Mais, le cardinal Soldano avait rencontré, à sa demande, les candidats, pour leur soumettre les exigences du Vatican et le parti chrétien-démocrate s’était déjà engagé à changer la loi de 1978 qui autorise l’IVG... La Curie, si elle a fini par admettre en 1929, au Traité de Latran, qu’elle avait perdu l’exercice du pouvoir direct sur les Etats du Pape, n’a jamais admis de perdre le pouvoir politique, à travers la démocratie chrétienne et les partis de droite.
L’archevêque de Bologne avait en septembre 2000 appelé à se dresser contre l’invasion de l’Islam, sans que personne ne désavoue le cardinal Biffi. Pendant la dernière campagne, la presse italienne relatait les menaces d’excommunication d’un curé contre ceux qui voteraient à gauche...

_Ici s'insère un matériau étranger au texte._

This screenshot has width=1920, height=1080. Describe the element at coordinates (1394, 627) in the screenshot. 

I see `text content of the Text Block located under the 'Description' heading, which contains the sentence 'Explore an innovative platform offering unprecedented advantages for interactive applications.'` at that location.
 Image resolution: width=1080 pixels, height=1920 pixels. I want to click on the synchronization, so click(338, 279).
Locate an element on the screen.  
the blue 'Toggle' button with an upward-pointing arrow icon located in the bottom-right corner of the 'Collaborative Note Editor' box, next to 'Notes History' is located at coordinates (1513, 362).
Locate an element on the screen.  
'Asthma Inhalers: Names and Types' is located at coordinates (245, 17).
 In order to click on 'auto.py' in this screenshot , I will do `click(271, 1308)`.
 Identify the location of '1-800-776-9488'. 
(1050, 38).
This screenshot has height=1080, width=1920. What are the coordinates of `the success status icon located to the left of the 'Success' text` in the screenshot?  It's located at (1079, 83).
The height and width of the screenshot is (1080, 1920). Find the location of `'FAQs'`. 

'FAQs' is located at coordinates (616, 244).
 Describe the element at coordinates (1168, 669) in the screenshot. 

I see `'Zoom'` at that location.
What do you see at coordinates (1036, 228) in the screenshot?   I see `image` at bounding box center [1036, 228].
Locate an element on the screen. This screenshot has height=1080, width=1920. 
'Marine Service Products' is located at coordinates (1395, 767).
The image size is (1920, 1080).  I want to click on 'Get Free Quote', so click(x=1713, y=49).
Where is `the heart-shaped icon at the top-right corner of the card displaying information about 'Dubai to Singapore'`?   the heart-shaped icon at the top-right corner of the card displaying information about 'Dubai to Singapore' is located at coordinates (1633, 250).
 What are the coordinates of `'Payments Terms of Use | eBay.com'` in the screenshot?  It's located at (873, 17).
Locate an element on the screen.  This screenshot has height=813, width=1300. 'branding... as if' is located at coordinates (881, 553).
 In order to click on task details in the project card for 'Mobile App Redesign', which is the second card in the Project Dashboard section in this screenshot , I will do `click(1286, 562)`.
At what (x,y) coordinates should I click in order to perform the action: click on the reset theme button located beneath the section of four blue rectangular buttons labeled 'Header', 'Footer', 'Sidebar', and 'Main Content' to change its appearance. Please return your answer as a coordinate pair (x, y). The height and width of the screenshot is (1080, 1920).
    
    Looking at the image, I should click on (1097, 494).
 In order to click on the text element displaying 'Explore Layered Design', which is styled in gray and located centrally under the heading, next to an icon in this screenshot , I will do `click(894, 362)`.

Le Vatican tente toujours de reconquérir la maîtrise des consciences et à imposer à tous la loi religieuse. La laïcité est fragile en Italie, comme partout où la religion domine, malgré les dispositions légales de séparation de l’Eglise et de l’Etat. La notion de laïcité est aussi comprise et défendue par les républicains au-delà des Alpes.